Determination Priority of Credit Assessment Aspect by Using a Data Mining
Abstract
Abstract - Loan application can be assessed with a variety of assessment approaches . The Approach that is often used is the 5C aspect, ie Character , Capital, Capacity, Collateral and Conditions of Economic. Every aspect in the assessment 5C have the same important priority to each other. Character aspect often expressed as aspects that have the highest priority in the initial assessment of a loan application. Credit applicant who has Character/ good temperament is needed to provide security for the lender/ bank in the payment of existing obligations.
Currently, Debtor Information System ( SID ) or known as BI Checking has been used by creditors to assist in the analysis at the beginning of the loan application, further, the applicant credit will be surveyed and analyzed based on 5C aspects credit application.
Weka is a collection of machine learning algorithms for data mining tasks.
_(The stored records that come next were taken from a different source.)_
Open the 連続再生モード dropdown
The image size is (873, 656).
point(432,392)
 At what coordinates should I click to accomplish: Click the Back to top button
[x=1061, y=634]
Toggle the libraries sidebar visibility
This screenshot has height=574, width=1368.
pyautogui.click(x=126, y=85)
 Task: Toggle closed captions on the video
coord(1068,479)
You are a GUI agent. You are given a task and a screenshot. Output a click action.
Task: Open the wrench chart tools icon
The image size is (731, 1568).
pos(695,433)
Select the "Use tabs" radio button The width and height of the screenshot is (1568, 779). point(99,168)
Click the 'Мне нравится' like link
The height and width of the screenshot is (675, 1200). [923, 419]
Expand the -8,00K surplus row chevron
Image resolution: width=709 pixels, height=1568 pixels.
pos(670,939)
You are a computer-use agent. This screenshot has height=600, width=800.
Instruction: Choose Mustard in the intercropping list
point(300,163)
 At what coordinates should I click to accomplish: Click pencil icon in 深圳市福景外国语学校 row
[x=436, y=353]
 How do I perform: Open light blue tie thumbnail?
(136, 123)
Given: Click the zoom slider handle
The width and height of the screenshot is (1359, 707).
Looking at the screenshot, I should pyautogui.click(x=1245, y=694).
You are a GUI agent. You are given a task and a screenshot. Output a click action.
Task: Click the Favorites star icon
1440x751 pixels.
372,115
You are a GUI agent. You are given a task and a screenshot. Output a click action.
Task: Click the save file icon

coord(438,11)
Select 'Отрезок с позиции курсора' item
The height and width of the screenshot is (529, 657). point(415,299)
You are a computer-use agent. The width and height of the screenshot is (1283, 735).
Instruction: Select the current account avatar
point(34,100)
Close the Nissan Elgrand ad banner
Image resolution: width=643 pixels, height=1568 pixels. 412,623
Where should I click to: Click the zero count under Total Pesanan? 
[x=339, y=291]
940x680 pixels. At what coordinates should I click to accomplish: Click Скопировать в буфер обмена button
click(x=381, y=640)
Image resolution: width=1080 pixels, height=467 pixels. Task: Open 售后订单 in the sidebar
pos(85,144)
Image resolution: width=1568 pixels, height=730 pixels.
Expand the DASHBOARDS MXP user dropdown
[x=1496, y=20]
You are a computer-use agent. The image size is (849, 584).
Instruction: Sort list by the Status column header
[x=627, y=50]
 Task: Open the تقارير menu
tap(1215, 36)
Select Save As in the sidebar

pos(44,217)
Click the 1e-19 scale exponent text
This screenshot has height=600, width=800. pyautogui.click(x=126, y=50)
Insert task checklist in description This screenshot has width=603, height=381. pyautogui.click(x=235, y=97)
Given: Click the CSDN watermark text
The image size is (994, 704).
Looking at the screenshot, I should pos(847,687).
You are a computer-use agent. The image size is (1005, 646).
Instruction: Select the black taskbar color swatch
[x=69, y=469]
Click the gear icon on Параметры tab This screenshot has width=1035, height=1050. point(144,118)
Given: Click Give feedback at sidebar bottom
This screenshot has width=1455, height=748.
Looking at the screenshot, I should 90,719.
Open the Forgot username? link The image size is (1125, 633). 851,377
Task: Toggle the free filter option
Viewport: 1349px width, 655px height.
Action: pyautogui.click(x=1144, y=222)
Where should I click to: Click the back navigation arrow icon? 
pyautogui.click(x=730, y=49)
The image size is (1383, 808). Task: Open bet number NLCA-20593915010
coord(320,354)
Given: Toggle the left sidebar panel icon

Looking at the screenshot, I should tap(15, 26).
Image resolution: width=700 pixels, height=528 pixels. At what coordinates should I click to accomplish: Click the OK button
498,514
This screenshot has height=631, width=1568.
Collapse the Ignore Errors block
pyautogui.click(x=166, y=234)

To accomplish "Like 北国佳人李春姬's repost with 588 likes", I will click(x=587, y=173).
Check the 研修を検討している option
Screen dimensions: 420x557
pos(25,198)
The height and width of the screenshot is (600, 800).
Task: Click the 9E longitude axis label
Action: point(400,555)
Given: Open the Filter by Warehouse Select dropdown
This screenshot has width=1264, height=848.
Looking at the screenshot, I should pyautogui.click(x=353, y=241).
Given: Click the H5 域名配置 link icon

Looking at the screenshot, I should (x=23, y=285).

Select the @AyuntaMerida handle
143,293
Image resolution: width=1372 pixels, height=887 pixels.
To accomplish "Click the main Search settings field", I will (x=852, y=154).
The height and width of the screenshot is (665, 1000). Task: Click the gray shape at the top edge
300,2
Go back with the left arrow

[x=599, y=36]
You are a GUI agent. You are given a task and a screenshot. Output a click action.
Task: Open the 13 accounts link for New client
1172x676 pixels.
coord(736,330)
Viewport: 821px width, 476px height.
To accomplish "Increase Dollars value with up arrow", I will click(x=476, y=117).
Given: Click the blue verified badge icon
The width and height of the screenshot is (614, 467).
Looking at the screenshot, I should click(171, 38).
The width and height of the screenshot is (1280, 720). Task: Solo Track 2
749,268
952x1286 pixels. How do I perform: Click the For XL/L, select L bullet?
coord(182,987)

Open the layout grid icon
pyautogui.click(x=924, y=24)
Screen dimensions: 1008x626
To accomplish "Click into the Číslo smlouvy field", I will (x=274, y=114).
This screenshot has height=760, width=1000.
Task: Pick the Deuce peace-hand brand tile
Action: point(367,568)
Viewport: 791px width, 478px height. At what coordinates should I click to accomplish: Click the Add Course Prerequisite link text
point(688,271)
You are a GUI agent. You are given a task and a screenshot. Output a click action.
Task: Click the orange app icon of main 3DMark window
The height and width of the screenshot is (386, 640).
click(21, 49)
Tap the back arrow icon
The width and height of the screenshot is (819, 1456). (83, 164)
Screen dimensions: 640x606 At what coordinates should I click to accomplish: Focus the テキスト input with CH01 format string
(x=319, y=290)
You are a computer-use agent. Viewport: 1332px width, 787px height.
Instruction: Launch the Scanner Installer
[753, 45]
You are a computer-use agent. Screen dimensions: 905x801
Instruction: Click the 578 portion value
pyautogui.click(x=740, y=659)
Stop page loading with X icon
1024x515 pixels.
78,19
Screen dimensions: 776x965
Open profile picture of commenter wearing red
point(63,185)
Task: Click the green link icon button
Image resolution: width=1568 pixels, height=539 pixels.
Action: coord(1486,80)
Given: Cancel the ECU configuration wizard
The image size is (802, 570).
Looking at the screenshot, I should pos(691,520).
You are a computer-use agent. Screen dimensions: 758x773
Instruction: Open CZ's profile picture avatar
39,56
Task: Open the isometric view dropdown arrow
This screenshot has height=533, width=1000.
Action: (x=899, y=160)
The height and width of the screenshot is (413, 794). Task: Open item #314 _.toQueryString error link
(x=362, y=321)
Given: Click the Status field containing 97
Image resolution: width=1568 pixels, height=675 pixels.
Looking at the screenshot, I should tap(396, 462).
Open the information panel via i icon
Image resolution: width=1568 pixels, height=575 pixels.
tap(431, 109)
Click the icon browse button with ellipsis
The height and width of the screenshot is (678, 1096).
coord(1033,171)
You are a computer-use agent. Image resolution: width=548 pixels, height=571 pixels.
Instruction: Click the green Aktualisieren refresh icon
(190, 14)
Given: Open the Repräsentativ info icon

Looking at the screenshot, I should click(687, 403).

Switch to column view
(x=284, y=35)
It used in this study to determine which aspects of a priority in the assessment of an application for approval of credit. The research results on the credit application data before utilizing SID / BI checking, obtained with the order of priority aspects of assessment, namely capital, capacity, collateral, character and condition of economic. Character position is at the fourth (4) of the five (5) aspects of assessment. Once the SID/BI Checking is used, a change in the order of priority aspects of the assessment collectibility, capacity, condition of economic, capital, collateral and character.